Immature love says: ‘I love you because I need you.’ Mature love says ‘I need you because I love you.’
I love this quote. It is so true. How can you call it ‘love’ because you need someone. It cannot be healthy to ‘love’ someone only because you need them. I don’t even see how that can be remotely defined as love. It just seems backwards to me. I know the two parts sound very similar, but they are very different. The second part says that the need for the person is driven by the love, not the other way around. I don’t think I have ever loved someone because I needed them, but I have indeed needed someone because I loved them. When I love someone, I need them because the thought of not being with them hurts too much.
The more you love someone, the greater the need for them. The love fuels a deep hunger for the person, as the hunger grows, the need grows. The very thought of being seperated from them tears you apart inside. It is important to keep in mind that the relationship has to be healthy otherwise you risk problems.

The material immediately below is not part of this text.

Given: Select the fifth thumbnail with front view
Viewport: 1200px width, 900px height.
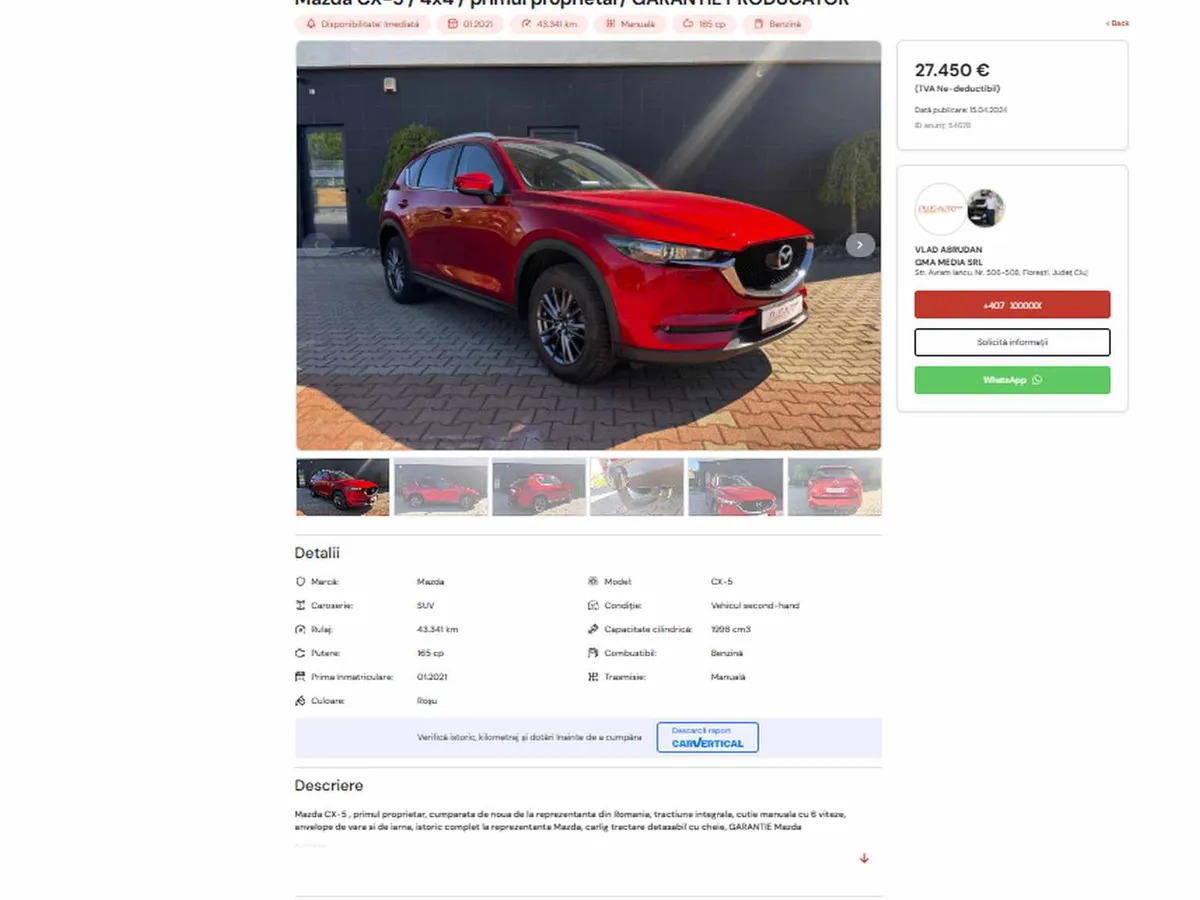Looking at the screenshot, I should tap(735, 487).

There have been people, that every moment that passed I have loved more and more. Being apart from them for even a heartbeat felt lik forever. I would carry them with me everyday in my heart. Every free moment that I had, my thoughts would go to them and bring a smile to my face and make my heart skip a beat. When I was down or hurting, the very thought of them brought me comfort. These are the people I will carry with me in my heart for the rest of my ife. People that I would give my life for without a thought. Obviously this is not somethng that happens very often lol. With people like that my heart feels like it will burst through my chest because of the intensity of my love at times.